There comes a time when many senior academic post-doctoral scientists begin to imagine a life away from what they trained to do and love the most; working in the lab, swapping Western blots and cell culture for teaching and administration, or indeed a life outside academia. The decision of what to do after a second post-doc is not one to ever be taken lightly. However, it seems that more and more these days, the decision of what to do next may not be quite as much in the scientists hands as it once were.
So, with the call for funding deadline in the first week of January we were all once again back in the thrust of it straight away in 2014, developing our ideas, collaborating and writing our best proposals in order to keep our projects funded. As I approach the end of my current contract, I start to imagine life after being a post-doc. You see, one does not become a ‘career post-doc’. It is a time for moving along or upwards and therefore finishing experiments and writing manuscripts and thinking of what will be next.

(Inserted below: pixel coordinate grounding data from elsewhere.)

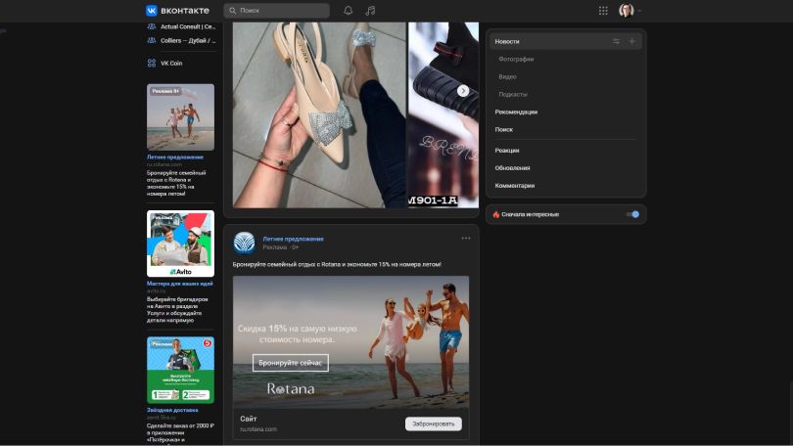Screen dimensions: 793x446
Task: Open the Avito sidebar ad image
Action: click(180, 244)
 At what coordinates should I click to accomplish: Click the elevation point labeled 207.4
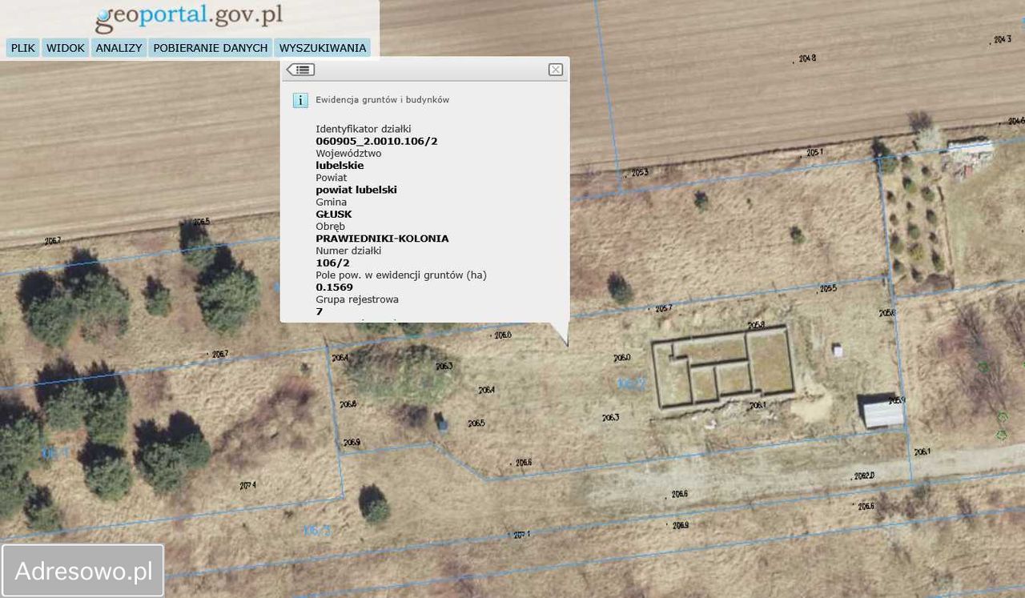(x=247, y=485)
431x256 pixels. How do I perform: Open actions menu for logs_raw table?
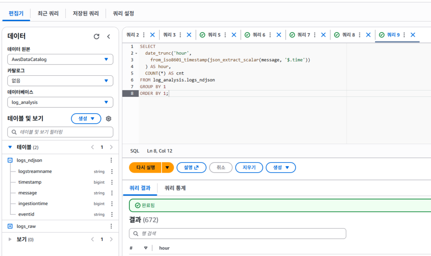[111, 226]
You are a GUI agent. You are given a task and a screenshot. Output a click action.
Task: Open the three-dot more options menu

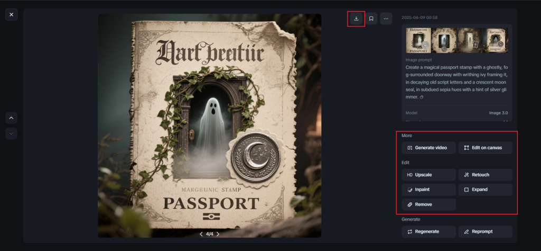(386, 19)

At the end of 2013, it was great news to hear that my brother-in-law was getting married, giving us the excuse to escape to Spain! After a road trip to Zaragoza to make an honest man of Ari, we made our way back for a few days break in Barcelona. I love running on holiday, taking a chance early in the mornings to explore new cities and if there is a sea, I make it a priority to take a long run on the beach. ‘Great thinking time’. This trip was no exception. On went the trainers, grabbed the map and down to the sea I ran. The weather was perfect and the view outstanding. As I ran I saw the ‘big fish’ in the distance. Once past the fish I found myself running past Barcelona Biomedical Research Park. The facilities look amazing. However, science is truly international, as is the struggle for funding. I was therefore in the knowledge there would be more people in the same position as myself inside that building.

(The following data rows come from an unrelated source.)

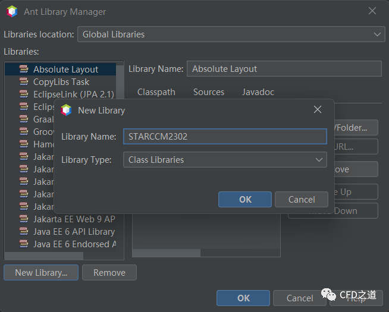The width and height of the screenshot is (389, 312).
Task: Click the Java EE 6 Endorsed library icon
Action: click(x=24, y=244)
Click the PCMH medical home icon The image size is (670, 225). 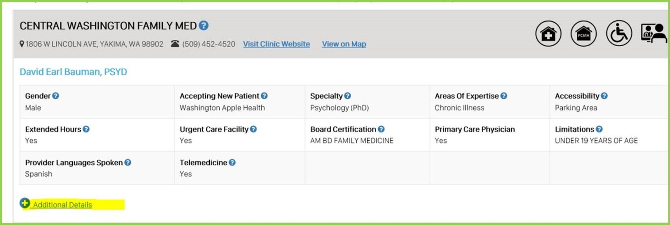[x=584, y=34]
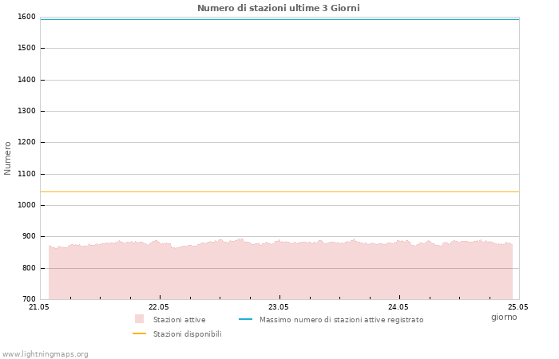Click the 1000 value on y-axis
Screen dimensions: 559x359
pyautogui.click(x=26, y=205)
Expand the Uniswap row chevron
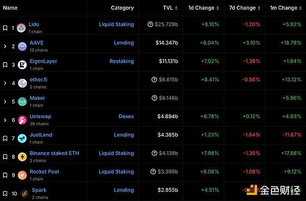 5,120
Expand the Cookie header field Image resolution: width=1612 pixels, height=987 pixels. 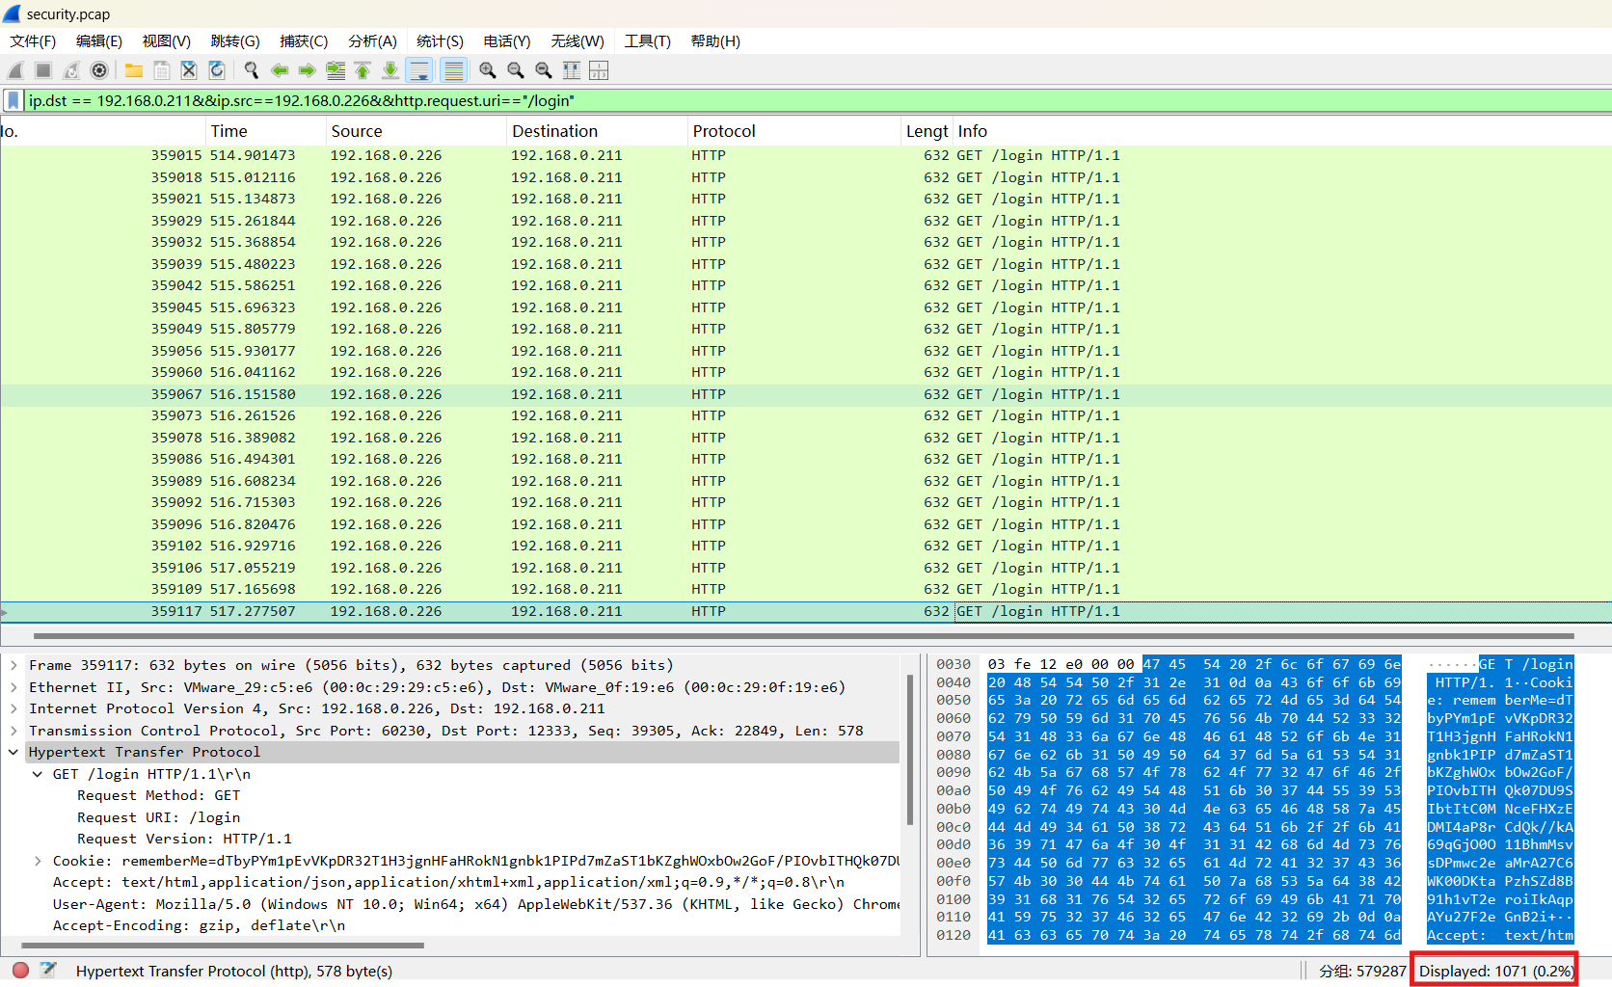(x=38, y=861)
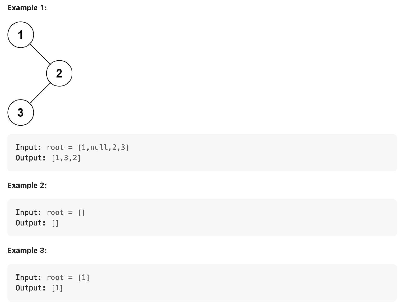Click the empty [] input in Example 2
Image resolution: width=401 pixels, height=307 pixels.
tap(82, 213)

Fortunately now though there has been much work into informing and providing training for researchers to carve out a ‘non-traditional’ scientific career and not before time. Many of us have developed into fantastic project managers as a result of our post-doctoral training years. You will read many a blog on twitter about the dearth of funding for researchers all over the world combined with an excess of scientists at all levels for a dwindling number of positions available. I think we all need to diversify and play to our strengths, collaborate and work together to form teams, be that in the lab or outside of it to target proposals and fund the best science possible. There should be no shame in deciding not to become a group leader. Many of us would be far more effective utilising our skills in other ways. Working towards a more effective way of conducting science, and very topically making sure science that has been conducted is not lost in the ether.
So, tomorrow I head back to the lab, not with a heavy heart, but excitement, there are many ways in which to drive science forward even if you no longer wear a white coat!